Perhaps we can suggest the following understanding. Recently, a neighbor of mine from my Lakewood days told me a beautiful vort. According to Rashi, the bells being next to the empty tassels teach us a valuable message. Chazal tell us that the wearing of the me’il brought national forgiveness to Bnai Yisrael for the sin of talking lashon hora. Specifically, it was the gentle chiming of the bells as the Kohain Gadol walked around doing his avodah that brought about the forgiveness. [As the gemara tells us (Airachin 16a) “Yavo  davar  shebakol  veyekhaper  al  ma’aseh  hakol” -“Let the noise [making] object(s) come and forgive for acts of the voice.”] In addition, Rabeinu Bechaye (Chovos Halevavos) tells us that one who speaks lashon hora loses all his mitzvos and they are given to the one who was the target of the malicious speech. This is why the bells are positioned next to hollow pomegranate-shaped tassels: because a Jew full of mitzvos is compared by Chazal to a pomegranate full of seeds (Airuvin 19a). But when one acts like the bell clanging with lashon  hora, then his mitzvos will be lifted from him left hollow and empty like the tassels at its side.
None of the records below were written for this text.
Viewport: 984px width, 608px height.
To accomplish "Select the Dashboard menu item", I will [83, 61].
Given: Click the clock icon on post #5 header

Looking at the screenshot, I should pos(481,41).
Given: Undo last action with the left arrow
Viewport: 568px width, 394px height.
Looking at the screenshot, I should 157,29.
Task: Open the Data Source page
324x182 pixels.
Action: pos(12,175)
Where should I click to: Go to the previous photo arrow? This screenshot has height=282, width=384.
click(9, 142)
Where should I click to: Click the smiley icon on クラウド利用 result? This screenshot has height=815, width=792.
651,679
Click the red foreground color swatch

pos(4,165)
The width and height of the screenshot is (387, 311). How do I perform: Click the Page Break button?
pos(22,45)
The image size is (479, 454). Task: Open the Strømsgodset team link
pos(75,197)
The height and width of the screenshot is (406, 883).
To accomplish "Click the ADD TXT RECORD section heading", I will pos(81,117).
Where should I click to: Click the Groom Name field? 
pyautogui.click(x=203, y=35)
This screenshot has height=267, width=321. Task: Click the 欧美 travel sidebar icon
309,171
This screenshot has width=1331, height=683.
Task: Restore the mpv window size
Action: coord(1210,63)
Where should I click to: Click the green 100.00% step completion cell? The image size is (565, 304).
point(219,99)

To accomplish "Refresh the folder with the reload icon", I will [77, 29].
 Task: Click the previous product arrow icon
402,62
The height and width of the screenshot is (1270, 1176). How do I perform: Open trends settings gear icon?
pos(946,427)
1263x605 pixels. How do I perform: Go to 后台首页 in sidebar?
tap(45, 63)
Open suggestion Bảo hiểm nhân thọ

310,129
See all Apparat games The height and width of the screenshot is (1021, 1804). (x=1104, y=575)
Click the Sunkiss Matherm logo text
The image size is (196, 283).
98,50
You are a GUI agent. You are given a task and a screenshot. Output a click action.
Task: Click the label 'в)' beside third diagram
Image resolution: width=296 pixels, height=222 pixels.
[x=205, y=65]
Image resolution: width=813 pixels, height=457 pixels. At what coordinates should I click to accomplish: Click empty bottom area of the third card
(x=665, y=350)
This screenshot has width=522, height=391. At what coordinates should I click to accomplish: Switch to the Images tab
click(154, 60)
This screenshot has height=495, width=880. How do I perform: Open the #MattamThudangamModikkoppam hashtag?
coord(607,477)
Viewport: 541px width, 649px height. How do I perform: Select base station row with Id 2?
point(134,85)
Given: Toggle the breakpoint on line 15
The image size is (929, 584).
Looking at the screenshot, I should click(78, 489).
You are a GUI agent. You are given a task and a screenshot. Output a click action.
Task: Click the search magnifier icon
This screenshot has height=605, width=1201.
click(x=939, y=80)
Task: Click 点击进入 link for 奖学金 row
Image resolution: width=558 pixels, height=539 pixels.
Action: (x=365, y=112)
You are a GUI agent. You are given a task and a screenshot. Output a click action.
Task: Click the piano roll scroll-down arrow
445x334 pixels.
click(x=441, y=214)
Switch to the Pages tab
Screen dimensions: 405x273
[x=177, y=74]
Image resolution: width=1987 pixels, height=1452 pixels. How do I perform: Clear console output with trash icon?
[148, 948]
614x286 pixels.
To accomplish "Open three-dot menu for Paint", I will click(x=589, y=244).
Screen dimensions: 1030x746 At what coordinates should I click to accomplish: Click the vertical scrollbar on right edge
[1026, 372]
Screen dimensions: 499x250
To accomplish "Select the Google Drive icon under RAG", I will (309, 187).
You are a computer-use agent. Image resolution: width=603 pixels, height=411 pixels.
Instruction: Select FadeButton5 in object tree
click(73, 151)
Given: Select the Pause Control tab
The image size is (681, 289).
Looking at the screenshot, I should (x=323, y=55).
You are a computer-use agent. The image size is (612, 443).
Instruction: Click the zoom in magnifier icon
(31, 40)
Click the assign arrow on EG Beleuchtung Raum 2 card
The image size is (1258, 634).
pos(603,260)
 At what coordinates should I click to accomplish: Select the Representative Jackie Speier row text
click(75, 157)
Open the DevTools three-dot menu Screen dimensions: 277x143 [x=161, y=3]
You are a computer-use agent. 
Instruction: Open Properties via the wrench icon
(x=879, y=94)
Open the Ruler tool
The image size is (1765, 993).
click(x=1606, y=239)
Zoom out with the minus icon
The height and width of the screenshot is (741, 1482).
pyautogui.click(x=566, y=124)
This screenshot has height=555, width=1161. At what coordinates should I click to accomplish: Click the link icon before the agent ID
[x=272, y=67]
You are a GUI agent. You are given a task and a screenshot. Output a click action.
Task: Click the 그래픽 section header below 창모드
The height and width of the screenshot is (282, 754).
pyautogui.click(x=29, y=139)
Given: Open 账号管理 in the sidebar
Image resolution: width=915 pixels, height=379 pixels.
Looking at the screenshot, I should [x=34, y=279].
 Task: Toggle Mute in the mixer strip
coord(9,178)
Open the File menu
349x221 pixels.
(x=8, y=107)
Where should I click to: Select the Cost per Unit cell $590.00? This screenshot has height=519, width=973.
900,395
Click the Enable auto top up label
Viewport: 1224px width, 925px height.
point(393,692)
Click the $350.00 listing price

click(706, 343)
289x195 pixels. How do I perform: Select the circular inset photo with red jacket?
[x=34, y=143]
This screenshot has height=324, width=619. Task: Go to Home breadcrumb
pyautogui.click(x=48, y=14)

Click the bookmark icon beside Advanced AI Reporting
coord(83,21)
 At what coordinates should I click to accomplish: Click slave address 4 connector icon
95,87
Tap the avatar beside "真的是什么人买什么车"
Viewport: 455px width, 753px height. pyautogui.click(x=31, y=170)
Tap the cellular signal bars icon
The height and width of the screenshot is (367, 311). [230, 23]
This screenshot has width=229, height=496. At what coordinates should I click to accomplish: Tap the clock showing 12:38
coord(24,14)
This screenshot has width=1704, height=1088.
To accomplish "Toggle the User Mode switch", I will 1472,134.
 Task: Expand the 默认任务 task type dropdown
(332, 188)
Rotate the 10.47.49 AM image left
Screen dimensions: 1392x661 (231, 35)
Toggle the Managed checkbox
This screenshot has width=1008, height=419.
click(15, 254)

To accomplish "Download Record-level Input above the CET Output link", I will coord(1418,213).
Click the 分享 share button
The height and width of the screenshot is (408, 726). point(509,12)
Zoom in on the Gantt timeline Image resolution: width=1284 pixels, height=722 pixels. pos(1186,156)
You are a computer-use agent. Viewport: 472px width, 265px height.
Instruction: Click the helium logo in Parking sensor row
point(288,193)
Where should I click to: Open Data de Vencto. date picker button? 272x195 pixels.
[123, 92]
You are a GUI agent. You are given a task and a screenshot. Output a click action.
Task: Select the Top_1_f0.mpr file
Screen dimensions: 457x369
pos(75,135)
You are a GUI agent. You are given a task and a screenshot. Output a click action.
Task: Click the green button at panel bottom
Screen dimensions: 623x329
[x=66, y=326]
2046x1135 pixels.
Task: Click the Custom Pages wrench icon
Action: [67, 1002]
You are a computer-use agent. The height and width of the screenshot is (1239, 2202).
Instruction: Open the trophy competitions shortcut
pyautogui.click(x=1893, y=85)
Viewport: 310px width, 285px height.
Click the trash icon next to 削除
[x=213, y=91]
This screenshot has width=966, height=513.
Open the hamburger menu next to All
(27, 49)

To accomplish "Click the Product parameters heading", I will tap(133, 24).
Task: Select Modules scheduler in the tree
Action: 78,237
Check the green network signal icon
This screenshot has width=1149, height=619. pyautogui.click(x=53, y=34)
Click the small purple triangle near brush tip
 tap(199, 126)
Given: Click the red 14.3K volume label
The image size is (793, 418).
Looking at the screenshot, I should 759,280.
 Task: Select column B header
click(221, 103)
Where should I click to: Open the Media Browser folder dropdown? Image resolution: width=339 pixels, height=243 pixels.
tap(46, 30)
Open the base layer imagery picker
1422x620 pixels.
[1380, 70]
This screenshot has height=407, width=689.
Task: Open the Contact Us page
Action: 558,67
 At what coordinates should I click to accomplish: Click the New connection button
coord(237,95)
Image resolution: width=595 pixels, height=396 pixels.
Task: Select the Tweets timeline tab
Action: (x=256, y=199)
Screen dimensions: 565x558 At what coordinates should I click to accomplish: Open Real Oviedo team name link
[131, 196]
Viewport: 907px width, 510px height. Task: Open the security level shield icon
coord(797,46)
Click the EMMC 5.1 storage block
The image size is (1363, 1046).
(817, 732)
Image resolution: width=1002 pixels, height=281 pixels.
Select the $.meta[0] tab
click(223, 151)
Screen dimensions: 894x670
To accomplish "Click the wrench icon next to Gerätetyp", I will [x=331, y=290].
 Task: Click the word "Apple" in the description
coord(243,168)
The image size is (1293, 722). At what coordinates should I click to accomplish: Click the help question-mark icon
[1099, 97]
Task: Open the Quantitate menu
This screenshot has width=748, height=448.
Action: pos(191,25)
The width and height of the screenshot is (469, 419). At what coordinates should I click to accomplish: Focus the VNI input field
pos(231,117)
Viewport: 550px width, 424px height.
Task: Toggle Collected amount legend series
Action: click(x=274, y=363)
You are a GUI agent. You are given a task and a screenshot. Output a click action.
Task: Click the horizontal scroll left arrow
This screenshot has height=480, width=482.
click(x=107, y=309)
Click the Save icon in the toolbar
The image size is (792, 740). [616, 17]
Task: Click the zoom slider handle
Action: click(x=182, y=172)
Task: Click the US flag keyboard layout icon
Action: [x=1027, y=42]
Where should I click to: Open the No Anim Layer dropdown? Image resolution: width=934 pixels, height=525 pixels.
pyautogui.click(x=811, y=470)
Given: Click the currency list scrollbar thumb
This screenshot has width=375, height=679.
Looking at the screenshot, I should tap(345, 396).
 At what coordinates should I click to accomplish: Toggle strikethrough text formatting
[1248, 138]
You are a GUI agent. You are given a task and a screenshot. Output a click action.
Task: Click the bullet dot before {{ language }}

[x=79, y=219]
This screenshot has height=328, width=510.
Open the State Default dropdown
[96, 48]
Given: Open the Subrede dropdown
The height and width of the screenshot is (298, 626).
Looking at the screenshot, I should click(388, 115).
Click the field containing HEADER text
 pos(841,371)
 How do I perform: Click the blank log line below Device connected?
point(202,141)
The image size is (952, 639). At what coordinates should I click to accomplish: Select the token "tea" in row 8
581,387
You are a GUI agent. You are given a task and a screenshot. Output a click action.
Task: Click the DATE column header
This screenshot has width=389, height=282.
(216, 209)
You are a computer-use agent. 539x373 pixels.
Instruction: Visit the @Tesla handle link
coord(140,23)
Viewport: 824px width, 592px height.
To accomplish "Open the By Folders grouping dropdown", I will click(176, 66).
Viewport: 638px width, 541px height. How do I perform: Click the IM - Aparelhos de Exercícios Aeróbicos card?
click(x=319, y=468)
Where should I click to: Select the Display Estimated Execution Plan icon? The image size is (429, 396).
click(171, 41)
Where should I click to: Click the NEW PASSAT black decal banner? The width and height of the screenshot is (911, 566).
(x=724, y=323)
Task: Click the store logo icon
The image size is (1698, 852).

So, what we have is that the pomegranates were not merely cute decorative tassels but rather an object representative of the human being, and how empty and hollow it can become. Now we can understand the concern of Chazal with the me’il on Yom Kippur. Showing up in the Kodesh  haKadashim on the holiest day of the year wearing any form of gold is a no-no. It’s insensitive to wear something that is a second cousin of the Eigel, the greatest sin in history. But do you know what’s worse? To enter on Yom Kippur all tasselled up representing mankind with gold coccooned inside! What message do you think that might be sending to the Ribono  Shel  Olam? That the Eigel was not just a passing fad but was rather Heaven forfend internalized, entrenched, comfortable and essential?  Not a good message at all.

Better the Kohain Gadol wear snow-white clothing. No gold, no problem.

Have a great Shabbos.

Rabbi Nosson Greenberg is rov of Khal Machzikei Torah of Far Rockaway, N.Y., and maggid shiur at Yeshiva of Far Rockaway.